Selain memperkuat kapasitas masyarakat melalui pembentukan KTPA, PT Teladan Prima Agro juga menerapkan sistem pemantauan titik panas (hotspot monitoring) dan mekanisme early warning system sebagai bagian dari upaya deteksi dini potensi kebakaran di wilayah operasional Perseroan. Informasi hasil pemantauan tersebut menjadi dasar dalam melakukan verifikasi lapangan dan respons cepat, sehingga potensi kebakaran dapat ditangani secara cepat.
Melalui penerapan pendekatan yang mengintegrasikan teknologi, kesiapsiagaan operasional, dan pemberdayaan masyarakat, Perseroan terus memperkuat sistem pencegahan Karhutla yang komprehensif.

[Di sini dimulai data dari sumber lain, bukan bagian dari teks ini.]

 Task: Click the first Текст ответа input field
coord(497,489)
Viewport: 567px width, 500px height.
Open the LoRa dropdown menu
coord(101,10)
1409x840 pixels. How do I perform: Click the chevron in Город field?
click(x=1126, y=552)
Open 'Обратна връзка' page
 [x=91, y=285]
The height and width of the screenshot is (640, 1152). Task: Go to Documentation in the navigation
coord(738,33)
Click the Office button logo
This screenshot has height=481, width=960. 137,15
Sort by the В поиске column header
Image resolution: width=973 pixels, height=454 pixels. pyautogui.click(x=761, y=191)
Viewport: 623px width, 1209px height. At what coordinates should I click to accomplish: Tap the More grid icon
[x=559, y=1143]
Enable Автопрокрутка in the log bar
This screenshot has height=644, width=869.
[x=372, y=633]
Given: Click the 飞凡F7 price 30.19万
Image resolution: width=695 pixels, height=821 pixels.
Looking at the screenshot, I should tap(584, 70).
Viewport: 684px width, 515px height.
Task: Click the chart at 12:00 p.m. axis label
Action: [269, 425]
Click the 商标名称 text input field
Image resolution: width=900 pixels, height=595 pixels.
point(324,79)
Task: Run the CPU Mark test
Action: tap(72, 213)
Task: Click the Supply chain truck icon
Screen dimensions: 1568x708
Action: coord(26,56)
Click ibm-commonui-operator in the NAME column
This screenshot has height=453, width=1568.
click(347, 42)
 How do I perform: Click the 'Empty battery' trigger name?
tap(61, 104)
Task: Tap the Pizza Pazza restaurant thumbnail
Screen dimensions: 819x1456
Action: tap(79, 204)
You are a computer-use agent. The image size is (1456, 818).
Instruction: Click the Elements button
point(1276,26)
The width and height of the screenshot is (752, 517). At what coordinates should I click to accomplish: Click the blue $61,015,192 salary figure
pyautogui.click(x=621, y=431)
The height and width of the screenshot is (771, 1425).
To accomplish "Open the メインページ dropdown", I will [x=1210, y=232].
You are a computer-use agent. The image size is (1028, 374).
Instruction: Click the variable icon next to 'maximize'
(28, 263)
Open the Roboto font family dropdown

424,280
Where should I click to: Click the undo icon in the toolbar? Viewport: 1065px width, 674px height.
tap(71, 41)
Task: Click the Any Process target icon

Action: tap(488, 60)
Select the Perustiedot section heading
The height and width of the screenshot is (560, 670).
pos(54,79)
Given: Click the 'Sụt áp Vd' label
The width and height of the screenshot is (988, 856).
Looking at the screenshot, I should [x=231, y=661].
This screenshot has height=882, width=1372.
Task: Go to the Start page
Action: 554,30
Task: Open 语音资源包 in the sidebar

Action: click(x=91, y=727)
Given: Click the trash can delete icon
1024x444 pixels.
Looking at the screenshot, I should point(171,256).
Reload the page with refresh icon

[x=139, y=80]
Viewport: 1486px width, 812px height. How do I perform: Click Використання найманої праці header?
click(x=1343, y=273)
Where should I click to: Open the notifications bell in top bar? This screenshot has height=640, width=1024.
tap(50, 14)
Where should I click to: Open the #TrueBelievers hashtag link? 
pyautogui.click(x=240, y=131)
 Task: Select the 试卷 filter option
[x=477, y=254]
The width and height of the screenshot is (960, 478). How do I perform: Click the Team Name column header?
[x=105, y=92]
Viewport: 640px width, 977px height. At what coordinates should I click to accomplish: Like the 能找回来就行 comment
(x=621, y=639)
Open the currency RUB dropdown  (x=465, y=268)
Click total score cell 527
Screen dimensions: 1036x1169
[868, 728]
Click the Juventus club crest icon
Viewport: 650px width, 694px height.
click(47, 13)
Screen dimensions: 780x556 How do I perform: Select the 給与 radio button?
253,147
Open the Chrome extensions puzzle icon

Kolaborasi ini diharapkan mampu meningkatkan kesiapsiagaan masyarakat sekaligus memperkuat perlindungan terhadap lingkungan dan kawasan sekitar dari risiko kebakaran hutan dan lahan.
Sejalan dengan komitmen keberlanjutan Perseroan, PT Teladan Prima Agro Tbk akan terus mengembangkan berbagai inisiatif kolaboratif yang mendukung perlindungan lingkungan, kepatuhan terhadap regulasi, serta penerapan praktik perkebunan kelapa sawit yang bertanggung jawab. Perseroan meyakini bahwa sinergi yang kuat antara teknologi, pemerintah, masyarakat, dan dunia usaha merupakan fondasi penting dalam menciptakan lingkungan yang lebih aman, tangguh, dan berkelanjutan di seluruh wilayah operasionalnya.